What are the proper inferences to be deduced from the evidence as above detailed? The claimant insists that, inasmuch as the two checks in question were listed “L. A. B.” without the addition of “ Admr.” or other sign characterizing them as administrator checks, and therefore not distinguishable upon the record from personal checks of Berge similarly, listed, they must be taken to have been personal checks which could not operate to withdraw funds held by Berge as administrator, and that in law those funds are still in the bank. On the other hand, the receiver contends that the fact that the checks were not charged to the personal account of Berge, supported by the testimony of the bookkeeper, requires the inference that the checks or slips were orders by Berge as administrator, charged to his account as such officer, and the fund thereby was drawn from the bank. We think the Better rea*843soning is with the receiver, and this conclusion is in accordance with ordinary business custom.
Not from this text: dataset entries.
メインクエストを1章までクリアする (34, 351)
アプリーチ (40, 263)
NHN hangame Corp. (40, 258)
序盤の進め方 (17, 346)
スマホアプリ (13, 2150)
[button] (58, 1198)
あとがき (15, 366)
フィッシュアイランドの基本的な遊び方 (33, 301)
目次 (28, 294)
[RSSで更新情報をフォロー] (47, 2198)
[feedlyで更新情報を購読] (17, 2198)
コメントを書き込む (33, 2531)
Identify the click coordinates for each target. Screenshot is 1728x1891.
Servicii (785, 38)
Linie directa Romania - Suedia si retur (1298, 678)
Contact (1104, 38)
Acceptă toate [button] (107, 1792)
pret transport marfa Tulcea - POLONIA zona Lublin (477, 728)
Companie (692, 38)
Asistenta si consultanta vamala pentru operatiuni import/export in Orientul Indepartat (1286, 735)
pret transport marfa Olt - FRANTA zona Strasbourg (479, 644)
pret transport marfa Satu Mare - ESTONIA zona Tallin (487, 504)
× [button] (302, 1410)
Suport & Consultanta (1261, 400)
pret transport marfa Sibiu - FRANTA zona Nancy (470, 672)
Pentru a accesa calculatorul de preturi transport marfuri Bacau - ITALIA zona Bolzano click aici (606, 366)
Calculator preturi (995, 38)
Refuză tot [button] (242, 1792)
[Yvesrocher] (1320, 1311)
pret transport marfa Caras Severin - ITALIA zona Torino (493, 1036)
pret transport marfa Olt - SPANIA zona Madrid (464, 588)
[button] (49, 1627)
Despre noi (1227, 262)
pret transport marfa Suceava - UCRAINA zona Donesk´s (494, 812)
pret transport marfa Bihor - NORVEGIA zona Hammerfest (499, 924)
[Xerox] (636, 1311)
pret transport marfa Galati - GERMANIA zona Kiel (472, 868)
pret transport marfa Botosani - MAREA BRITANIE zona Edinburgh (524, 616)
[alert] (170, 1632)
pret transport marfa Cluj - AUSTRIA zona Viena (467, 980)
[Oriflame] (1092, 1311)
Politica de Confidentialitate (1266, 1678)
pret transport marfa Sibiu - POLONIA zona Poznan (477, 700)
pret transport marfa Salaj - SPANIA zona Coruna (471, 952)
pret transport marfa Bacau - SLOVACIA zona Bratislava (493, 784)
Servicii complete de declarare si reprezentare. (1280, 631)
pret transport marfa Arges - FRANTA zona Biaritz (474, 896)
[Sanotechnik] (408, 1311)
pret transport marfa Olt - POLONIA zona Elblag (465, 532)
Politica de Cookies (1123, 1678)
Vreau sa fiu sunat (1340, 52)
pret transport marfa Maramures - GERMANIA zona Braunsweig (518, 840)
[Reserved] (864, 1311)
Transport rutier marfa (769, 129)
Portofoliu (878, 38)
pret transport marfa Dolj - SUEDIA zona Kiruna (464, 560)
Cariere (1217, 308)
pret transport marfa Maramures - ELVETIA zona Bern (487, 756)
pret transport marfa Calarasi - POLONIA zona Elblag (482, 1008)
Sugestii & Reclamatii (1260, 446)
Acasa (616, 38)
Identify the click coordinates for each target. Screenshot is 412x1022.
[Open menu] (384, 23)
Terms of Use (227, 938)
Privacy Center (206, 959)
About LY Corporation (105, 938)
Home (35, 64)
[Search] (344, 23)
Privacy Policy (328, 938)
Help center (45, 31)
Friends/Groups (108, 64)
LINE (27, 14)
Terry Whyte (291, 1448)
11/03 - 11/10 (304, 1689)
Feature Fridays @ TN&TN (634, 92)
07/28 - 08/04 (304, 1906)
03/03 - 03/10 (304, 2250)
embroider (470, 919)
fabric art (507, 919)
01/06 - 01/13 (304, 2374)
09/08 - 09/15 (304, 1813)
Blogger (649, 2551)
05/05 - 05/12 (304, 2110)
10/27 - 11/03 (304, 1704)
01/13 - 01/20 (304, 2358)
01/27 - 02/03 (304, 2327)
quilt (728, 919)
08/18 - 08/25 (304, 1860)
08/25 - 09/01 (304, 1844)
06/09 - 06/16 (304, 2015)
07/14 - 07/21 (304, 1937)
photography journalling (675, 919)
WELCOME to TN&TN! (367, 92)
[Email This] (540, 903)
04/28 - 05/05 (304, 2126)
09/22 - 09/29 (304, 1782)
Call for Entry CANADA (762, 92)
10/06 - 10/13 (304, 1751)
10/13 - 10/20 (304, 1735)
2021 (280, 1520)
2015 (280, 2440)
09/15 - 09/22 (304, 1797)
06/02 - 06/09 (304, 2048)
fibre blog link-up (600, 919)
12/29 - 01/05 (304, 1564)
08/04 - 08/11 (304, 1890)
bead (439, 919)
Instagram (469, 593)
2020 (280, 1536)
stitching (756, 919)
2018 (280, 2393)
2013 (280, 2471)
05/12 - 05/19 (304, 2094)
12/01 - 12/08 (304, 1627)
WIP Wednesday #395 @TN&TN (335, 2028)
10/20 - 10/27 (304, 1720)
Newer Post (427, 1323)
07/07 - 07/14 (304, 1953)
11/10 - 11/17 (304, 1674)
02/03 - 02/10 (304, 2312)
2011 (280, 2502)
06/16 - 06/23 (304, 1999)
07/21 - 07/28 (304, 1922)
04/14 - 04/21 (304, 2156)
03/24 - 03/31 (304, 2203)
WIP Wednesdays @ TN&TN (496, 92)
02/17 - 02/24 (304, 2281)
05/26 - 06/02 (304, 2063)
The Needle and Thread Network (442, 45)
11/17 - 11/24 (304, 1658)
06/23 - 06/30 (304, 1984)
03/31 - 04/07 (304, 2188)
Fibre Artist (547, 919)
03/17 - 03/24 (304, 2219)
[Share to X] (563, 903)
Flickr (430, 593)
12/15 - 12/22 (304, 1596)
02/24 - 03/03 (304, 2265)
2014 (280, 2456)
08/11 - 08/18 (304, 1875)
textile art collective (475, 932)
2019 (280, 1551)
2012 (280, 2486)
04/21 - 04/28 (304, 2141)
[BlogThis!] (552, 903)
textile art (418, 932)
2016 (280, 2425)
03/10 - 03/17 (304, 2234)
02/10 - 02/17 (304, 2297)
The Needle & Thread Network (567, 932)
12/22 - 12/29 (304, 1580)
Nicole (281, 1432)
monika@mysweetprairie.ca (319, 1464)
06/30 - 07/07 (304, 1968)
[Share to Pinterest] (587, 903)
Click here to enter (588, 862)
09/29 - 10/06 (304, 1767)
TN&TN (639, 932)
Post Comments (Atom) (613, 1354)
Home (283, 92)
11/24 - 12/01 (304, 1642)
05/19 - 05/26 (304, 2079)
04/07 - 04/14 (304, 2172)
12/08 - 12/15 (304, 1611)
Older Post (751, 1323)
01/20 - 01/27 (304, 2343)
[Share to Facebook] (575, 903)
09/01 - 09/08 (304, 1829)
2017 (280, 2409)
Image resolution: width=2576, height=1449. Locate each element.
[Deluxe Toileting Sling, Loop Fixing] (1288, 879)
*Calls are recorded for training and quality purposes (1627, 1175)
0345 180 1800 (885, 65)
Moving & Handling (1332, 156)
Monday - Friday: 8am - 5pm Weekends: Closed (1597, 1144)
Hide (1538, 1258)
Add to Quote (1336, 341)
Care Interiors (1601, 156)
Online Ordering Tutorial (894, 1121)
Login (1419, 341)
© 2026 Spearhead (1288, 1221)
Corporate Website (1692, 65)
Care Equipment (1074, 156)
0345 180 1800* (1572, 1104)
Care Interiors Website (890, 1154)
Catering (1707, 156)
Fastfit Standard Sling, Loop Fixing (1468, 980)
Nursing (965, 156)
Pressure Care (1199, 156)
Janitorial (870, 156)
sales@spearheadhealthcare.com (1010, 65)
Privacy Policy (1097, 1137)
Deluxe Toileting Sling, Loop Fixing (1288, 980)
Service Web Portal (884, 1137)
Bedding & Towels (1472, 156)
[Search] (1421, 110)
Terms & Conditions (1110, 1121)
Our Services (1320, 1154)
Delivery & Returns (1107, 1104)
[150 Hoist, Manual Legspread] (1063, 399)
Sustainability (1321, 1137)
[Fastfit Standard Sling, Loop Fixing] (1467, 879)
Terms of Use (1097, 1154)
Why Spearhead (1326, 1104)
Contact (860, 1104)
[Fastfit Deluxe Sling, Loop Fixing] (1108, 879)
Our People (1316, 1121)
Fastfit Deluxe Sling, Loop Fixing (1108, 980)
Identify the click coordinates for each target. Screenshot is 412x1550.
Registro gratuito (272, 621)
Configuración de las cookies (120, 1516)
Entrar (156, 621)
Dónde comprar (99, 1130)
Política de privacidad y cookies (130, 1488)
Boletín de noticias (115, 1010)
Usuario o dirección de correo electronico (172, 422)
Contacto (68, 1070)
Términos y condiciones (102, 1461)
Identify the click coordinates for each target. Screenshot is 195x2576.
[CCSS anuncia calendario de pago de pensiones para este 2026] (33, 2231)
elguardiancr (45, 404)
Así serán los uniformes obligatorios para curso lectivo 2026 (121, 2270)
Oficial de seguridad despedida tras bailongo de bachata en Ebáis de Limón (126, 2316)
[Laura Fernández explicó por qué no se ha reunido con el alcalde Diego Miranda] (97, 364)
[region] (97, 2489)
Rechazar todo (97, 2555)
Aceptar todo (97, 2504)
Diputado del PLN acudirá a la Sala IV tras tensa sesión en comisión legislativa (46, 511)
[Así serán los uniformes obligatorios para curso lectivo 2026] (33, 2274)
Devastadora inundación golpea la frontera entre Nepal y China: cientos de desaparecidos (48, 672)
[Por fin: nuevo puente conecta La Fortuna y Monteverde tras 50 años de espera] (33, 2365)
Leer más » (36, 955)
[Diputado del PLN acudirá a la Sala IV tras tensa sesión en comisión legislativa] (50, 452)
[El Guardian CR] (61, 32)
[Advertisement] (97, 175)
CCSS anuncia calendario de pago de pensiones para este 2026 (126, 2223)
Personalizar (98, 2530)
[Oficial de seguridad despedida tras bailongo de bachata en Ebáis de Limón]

Having reached the conclusion that the money was regularly withdrawn from the bank by Berge as administrator, what are the legal relations and responsibilities of the parties? The deposit of the money to the credit of Berge, administrator, charged the bank with notice of the trust nature thereof; but the bank was charged with no duty as to the proper application of the fund, unless it had notice of a threatened misapplication, or of facts sufficient to put it upon inquiry. In the absence of such notice or facts, if the fund was withdrawn upon checks or orders of Berge as administrator, the bank was not required to follow the money and see that it was properly applied. There is no evidence of any actual notice to the bank, but it is contended that the knowledge of Berge of his intentions in withdrawing the funds is imputed to the bank by virtue of his official connection with it as cashier and manager. “ The rule whereby an agent’s knowledge is imputed to his principal is subject to an exception in the case of an agent who is engaged in an independent fraudulent scheme without the scope of his agency.” Houghton & Co. v. Todd, 58 Neb. 360. Berge was the agent of the bank; he was also agent of the estate. While acting for either principal his knowledge would be imputed to that principal; but, when he acted as administrator, his knowledge gained in that capacity could not be imputed to the bank. Claimant contends that Berge, cashier, knew everything that Berge, administrator, knew, which is, of course, self-evident considering the titles as mere descriptio personas applicable to one individual; but viewed together with the admitted fact that the alter ego of the cashier is one and that of the administrator a different person, then in legal contemplation Berge becomes two persons and the quality and effect of his acts depend upon the capacity in which he performs them; and notice of facts coming to the knowledge of the agent will be imputed only to that principal for whom or in whose interest the *844agent acted at the time. To paraphrase the language of Rose, J., in State v. American State Bank, 108 Neb. 129, 132;
“ The test of the bank’s knowledge is not what Berge, its cashier and manager, did as administrator of the Schultz estate, but what he did with the estate’s money while performing banking functions as the bank’s officer.”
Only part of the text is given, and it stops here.